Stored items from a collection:

------------------------------------------------------------------------

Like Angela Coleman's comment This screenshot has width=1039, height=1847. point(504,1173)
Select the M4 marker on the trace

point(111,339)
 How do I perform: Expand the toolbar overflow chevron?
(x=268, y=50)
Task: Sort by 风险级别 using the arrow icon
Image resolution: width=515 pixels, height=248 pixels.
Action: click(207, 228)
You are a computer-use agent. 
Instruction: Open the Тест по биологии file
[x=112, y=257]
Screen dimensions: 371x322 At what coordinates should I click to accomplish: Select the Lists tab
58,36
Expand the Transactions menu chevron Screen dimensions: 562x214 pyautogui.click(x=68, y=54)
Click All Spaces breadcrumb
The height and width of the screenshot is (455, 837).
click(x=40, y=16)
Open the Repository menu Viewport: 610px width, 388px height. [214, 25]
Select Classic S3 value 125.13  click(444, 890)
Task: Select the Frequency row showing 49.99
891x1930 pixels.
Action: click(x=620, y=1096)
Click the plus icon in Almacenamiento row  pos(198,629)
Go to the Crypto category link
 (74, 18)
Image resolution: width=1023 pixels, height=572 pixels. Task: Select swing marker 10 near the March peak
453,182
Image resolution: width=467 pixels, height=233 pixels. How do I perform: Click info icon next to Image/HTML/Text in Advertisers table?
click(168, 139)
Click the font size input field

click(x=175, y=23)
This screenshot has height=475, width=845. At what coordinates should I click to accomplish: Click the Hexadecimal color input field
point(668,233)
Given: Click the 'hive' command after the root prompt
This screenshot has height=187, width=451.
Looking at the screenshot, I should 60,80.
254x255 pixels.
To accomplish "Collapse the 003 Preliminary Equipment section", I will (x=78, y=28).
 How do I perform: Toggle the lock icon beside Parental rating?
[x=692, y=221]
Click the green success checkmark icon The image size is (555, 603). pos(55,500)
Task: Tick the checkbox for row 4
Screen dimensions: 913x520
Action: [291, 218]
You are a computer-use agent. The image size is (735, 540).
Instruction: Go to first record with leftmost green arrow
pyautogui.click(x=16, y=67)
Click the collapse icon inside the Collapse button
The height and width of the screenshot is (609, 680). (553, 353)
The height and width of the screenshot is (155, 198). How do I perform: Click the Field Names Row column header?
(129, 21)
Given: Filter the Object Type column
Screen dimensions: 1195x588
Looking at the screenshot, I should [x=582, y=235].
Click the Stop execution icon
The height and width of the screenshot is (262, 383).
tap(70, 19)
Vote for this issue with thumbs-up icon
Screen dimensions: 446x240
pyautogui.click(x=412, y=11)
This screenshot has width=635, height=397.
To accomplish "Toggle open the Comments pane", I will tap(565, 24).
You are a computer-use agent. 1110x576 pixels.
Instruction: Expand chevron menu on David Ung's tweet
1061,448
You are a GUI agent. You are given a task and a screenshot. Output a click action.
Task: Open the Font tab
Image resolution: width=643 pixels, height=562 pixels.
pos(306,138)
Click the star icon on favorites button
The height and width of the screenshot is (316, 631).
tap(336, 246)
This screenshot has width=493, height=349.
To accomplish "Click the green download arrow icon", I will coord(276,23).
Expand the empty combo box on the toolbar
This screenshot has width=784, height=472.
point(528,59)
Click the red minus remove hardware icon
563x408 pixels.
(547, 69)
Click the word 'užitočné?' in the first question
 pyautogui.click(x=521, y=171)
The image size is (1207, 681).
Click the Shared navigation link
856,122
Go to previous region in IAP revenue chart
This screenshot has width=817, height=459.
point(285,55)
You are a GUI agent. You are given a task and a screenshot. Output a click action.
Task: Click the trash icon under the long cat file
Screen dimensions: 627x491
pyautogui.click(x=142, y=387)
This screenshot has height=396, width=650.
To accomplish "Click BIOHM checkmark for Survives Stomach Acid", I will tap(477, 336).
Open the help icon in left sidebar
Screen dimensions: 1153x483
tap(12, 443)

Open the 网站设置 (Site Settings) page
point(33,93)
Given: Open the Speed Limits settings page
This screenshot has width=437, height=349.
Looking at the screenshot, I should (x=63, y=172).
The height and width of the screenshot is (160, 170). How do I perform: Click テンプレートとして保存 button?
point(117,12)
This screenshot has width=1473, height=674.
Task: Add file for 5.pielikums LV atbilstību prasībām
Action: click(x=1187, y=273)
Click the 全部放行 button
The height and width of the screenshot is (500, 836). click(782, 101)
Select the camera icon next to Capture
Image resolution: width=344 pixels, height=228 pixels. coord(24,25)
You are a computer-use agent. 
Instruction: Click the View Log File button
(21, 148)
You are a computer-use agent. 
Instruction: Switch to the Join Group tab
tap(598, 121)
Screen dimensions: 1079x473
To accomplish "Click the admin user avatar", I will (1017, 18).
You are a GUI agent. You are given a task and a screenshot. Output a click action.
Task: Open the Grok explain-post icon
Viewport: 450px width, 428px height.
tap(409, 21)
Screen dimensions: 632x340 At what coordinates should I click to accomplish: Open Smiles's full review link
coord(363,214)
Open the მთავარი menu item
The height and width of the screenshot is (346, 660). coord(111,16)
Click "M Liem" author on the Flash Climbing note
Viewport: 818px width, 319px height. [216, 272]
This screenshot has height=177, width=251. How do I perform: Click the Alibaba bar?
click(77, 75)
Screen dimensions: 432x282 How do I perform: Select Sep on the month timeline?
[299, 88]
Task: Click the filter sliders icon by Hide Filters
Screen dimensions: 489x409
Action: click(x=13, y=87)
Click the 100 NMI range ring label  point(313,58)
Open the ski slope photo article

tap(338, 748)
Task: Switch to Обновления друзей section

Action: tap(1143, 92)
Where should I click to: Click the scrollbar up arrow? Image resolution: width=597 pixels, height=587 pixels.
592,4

------------------------------------------------------------------------

** Task objective **
Write the data out again in full and exactly.

** Output for this exercise **
Like Angela Coleman's comment This screenshot has width=1039, height=1847. point(504,1173)
Select the M4 marker on the trace

point(111,339)
 How do I perform: Expand the toolbar overflow chevron?
(x=268, y=50)
Task: Sort by 风险级别 using the arrow icon
Image resolution: width=515 pixels, height=248 pixels.
Action: click(207, 228)
You are a computer-use agent. 
Instruction: Open the Тест по биологии file
[x=112, y=257]
Screen dimensions: 371x322 At what coordinates should I click to accomplish: Select the Lists tab
58,36
Expand the Transactions menu chevron Screen dimensions: 562x214 pyautogui.click(x=68, y=54)
Click All Spaces breadcrumb
The height and width of the screenshot is (455, 837).
click(x=40, y=16)
Open the Repository menu Viewport: 610px width, 388px height. [214, 25]
Select Classic S3 value 125.13  click(444, 890)
Task: Select the Frequency row showing 49.99
891x1930 pixels.
Action: click(x=620, y=1096)
Click the plus icon in Almacenamiento row  pos(198,629)
Go to the Crypto category link
 (74, 18)
Image resolution: width=1023 pixels, height=572 pixels. Task: Select swing marker 10 near the March peak
453,182
Image resolution: width=467 pixels, height=233 pixels. How do I perform: Click info icon next to Image/HTML/Text in Advertisers table?
click(168, 139)
Click the font size input field

click(x=175, y=23)
This screenshot has height=475, width=845. At what coordinates should I click to accomplish: Click the Hexadecimal color input field
point(668,233)
Given: Click the 'hive' command after the root prompt
This screenshot has height=187, width=451.
Looking at the screenshot, I should 60,80.
254x255 pixels.
To accomplish "Collapse the 003 Preliminary Equipment section", I will (x=78, y=28).
 How do I perform: Toggle the lock icon beside Parental rating?
[x=692, y=221]
Click the green success checkmark icon The image size is (555, 603). pos(55,500)
Task: Tick the checkbox for row 4
Screen dimensions: 913x520
Action: [291, 218]
You are a computer-use agent. The image size is (735, 540).
Instruction: Go to first record with leftmost green arrow
pyautogui.click(x=16, y=67)
Click the collapse icon inside the Collapse button
The height and width of the screenshot is (609, 680). (553, 353)
The height and width of the screenshot is (155, 198). How do I perform: Click the Field Names Row column header?
(129, 21)
Given: Filter the Object Type column
Screen dimensions: 1195x588
Looking at the screenshot, I should [x=582, y=235].
Click the Stop execution icon
The height and width of the screenshot is (262, 383).
tap(70, 19)
Vote for this issue with thumbs-up icon
Screen dimensions: 446x240
pyautogui.click(x=412, y=11)
This screenshot has width=635, height=397.
To accomplish "Toggle open the Comments pane", I will tap(565, 24).
You are a computer-use agent. 1110x576 pixels.
Instruction: Expand chevron menu on David Ung's tweet
1061,448
You are a GUI agent. You are given a task and a screenshot. Output a click action.
Task: Open the Font tab
Image resolution: width=643 pixels, height=562 pixels.
pos(306,138)
Click the star icon on favorites button
The height and width of the screenshot is (316, 631).
tap(336, 246)
This screenshot has width=493, height=349.
To accomplish "Click the green download arrow icon", I will coord(276,23).
Expand the empty combo box on the toolbar
This screenshot has width=784, height=472.
point(528,59)
Click the red minus remove hardware icon
563x408 pixels.
(547, 69)
Click the word 'užitočné?' in the first question
 pyautogui.click(x=521, y=171)
The image size is (1207, 681).
Click the Shared navigation link
856,122
Go to previous region in IAP revenue chart
This screenshot has width=817, height=459.
point(285,55)
You are a GUI agent. You are given a task and a screenshot. Output a click action.
Task: Click the trash icon under the long cat file
Screen dimensions: 627x491
pyautogui.click(x=142, y=387)
This screenshot has height=396, width=650.
To accomplish "Click BIOHM checkmark for Survives Stomach Acid", I will tap(477, 336).
Open the help icon in left sidebar
Screen dimensions: 1153x483
tap(12, 443)

Open the 网站设置 (Site Settings) page
point(33,93)
Given: Open the Speed Limits settings page
This screenshot has width=437, height=349.
Looking at the screenshot, I should (x=63, y=172).
The height and width of the screenshot is (160, 170). How do I perform: Click テンプレートとして保存 button?
point(117,12)
This screenshot has width=1473, height=674.
Task: Add file for 5.pielikums LV atbilstību prasībām
Action: click(x=1187, y=273)
Click the 全部放行 button
The height and width of the screenshot is (500, 836). click(782, 101)
Select the camera icon next to Capture
Image resolution: width=344 pixels, height=228 pixels. coord(24,25)
You are a computer-use agent. 
Instruction: Click the View Log File button
(21, 148)
You are a computer-use agent. 
Instruction: Switch to the Join Group tab
tap(598, 121)
Screen dimensions: 1079x473
To accomplish "Click the admin user avatar", I will (1017, 18).
You are a GUI agent. You are given a task and a screenshot. Output a click action.
Task: Open the Grok explain-post icon
Viewport: 450px width, 428px height.
tap(409, 21)
Screen dimensions: 632x340 At what coordinates should I click to accomplish: Open Smiles's full review link
coord(363,214)
Open the მთავარი menu item
The height and width of the screenshot is (346, 660). coord(111,16)
Click "M Liem" author on the Flash Climbing note
Viewport: 818px width, 319px height. [216, 272]
This screenshot has height=177, width=251. How do I perform: Click the Alibaba bar?
click(77, 75)
Screen dimensions: 432x282 How do I perform: Select Sep on the month timeline?
[299, 88]
Task: Click the filter sliders icon by Hide Filters
Screen dimensions: 489x409
Action: click(x=13, y=87)
Click the 100 NMI range ring label  point(313,58)
Open the ski slope photo article

tap(338, 748)
Task: Switch to Обновления друзей section

Action: tap(1143, 92)
Where should I click to: Click the scrollbar up arrow? Image resolution: width=597 pixels, height=587 pixels.
592,4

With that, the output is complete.